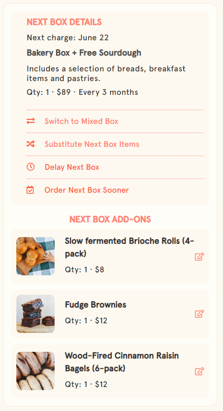Click the shuffle icon beside Substitute Next Box Items
223x411 pixels.
[31, 144]
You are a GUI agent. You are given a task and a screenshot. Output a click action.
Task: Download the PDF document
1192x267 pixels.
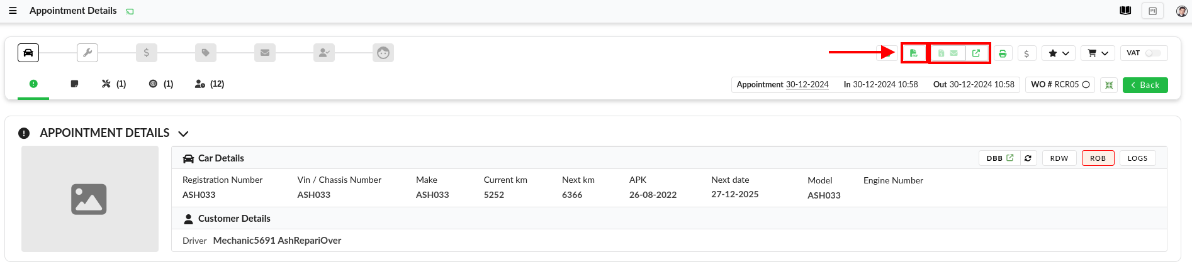pos(914,53)
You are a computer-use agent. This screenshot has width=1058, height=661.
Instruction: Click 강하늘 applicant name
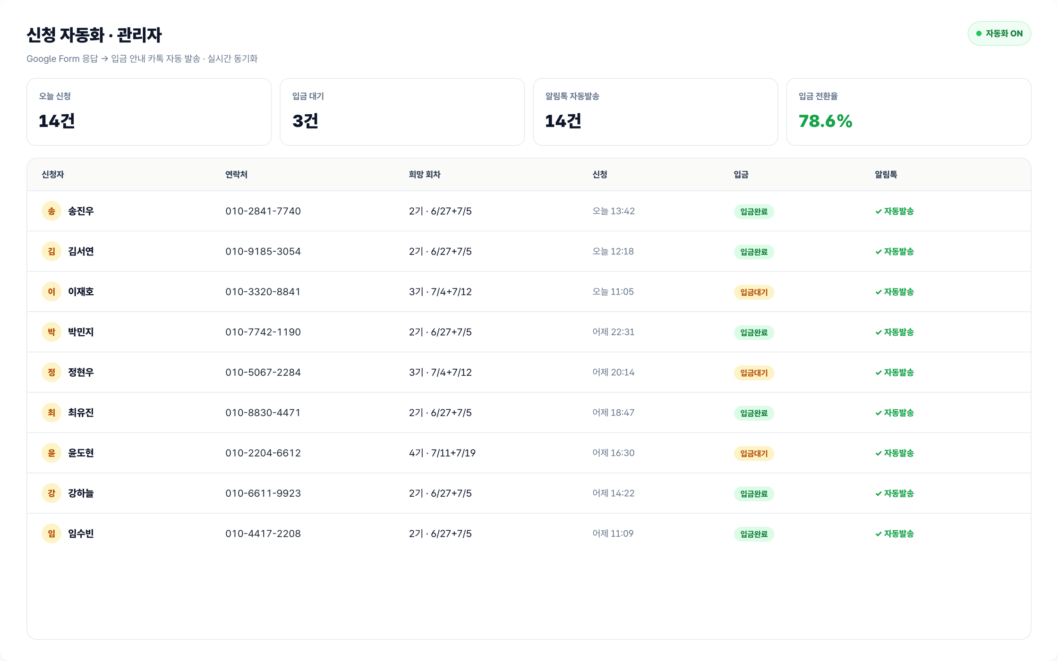81,493
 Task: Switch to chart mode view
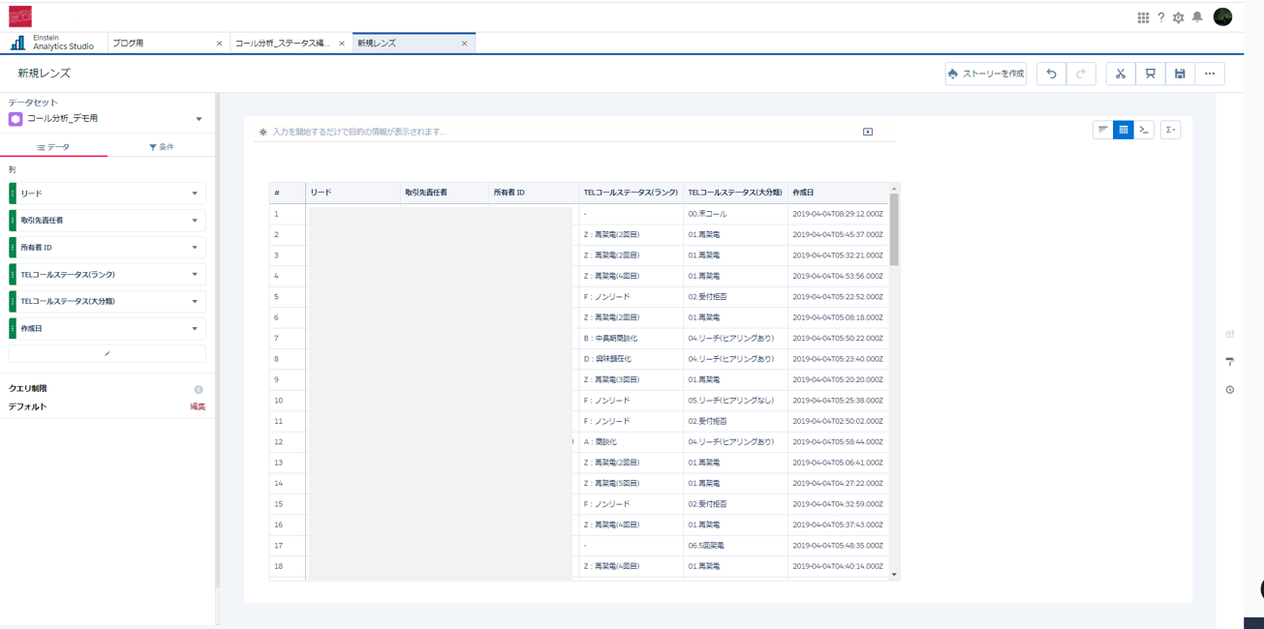coord(1102,130)
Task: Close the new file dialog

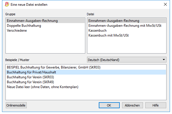Action: coord(165,5)
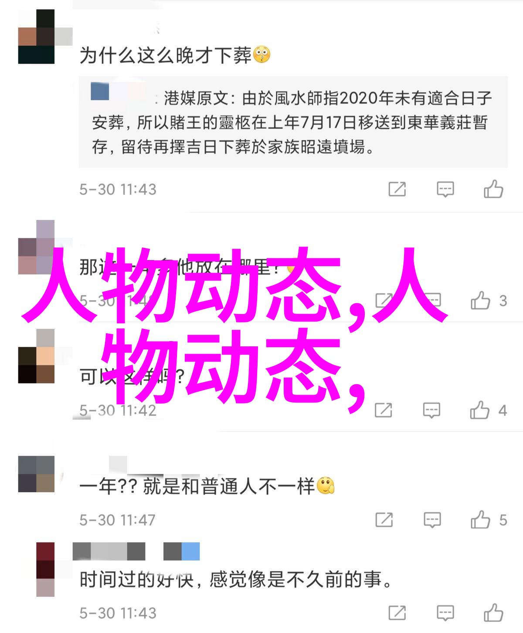Like the 可以这样吗 comment with 4 likes
Image resolution: width=523 pixels, height=633 pixels.
click(480, 410)
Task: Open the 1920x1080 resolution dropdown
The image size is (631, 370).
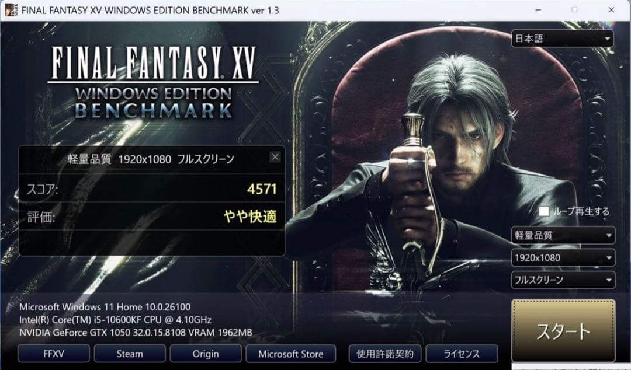Action: [x=563, y=258]
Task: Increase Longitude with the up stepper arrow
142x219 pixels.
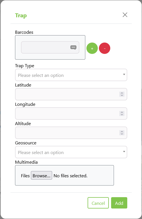Action: (122, 112)
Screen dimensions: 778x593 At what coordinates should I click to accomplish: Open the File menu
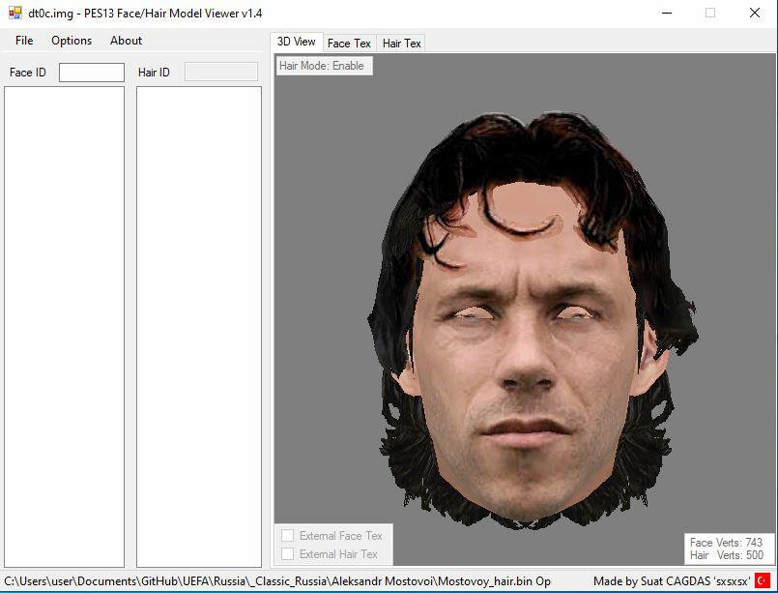coord(24,41)
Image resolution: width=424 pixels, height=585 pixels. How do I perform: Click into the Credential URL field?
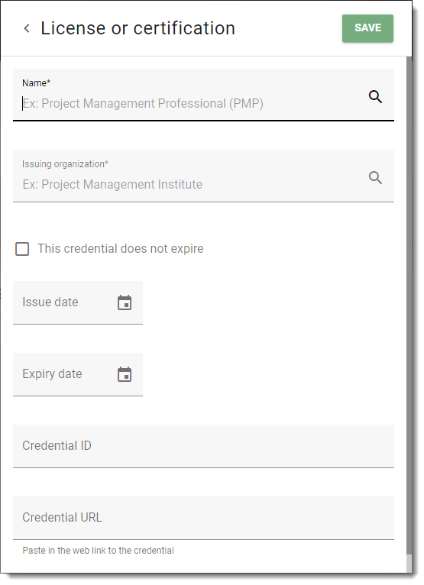(203, 518)
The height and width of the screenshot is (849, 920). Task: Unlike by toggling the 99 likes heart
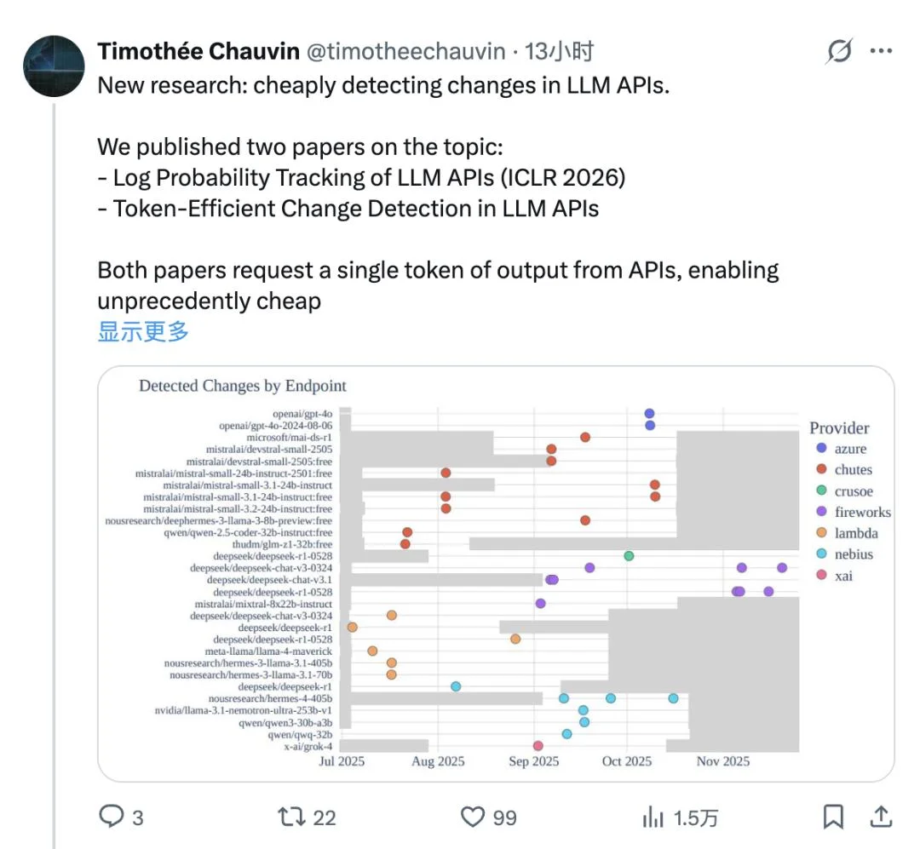(x=474, y=817)
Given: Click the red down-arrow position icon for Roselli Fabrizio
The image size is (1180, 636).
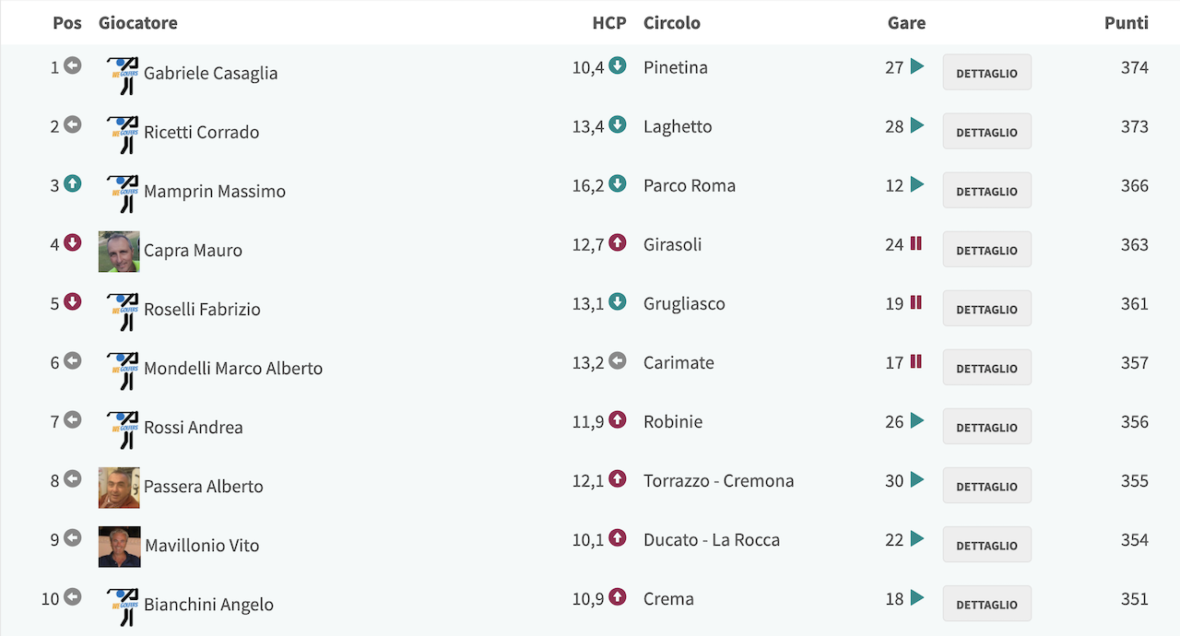Looking at the screenshot, I should point(73,302).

□ □ □ □

The line containing "Task: Switch to chart mode view" and every line after it, through the end of the records, are what you should retype exactly. Do not include the pictures.

Task answer:
 Task: Switch to chart mode view
coord(1102,130)
Task: Close the new file dialog

Action: coord(165,5)
Like the 可以这样吗 comment with 4 likes
Image resolution: width=523 pixels, height=633 pixels.
click(480, 410)
Task: Open the 1920x1080 resolution dropdown
The image size is (631, 370).
Action: [x=563, y=258]
Task: Increase Longitude with the up stepper arrow
142x219 pixels.
Action: (122, 112)
Screen dimensions: 778x593 At what coordinates should I click to accomplish: Open the File menu
coord(24,41)
Image resolution: width=424 pixels, height=585 pixels. How do I perform: Click into the Credential URL field?
(203, 518)
The height and width of the screenshot is (849, 920). Task: Unlike by toggling the 99 likes heart
(x=474, y=817)
Given: Click the red down-arrow position icon for Roselli Fabrizio
The image size is (1180, 636).
Looking at the screenshot, I should point(73,302).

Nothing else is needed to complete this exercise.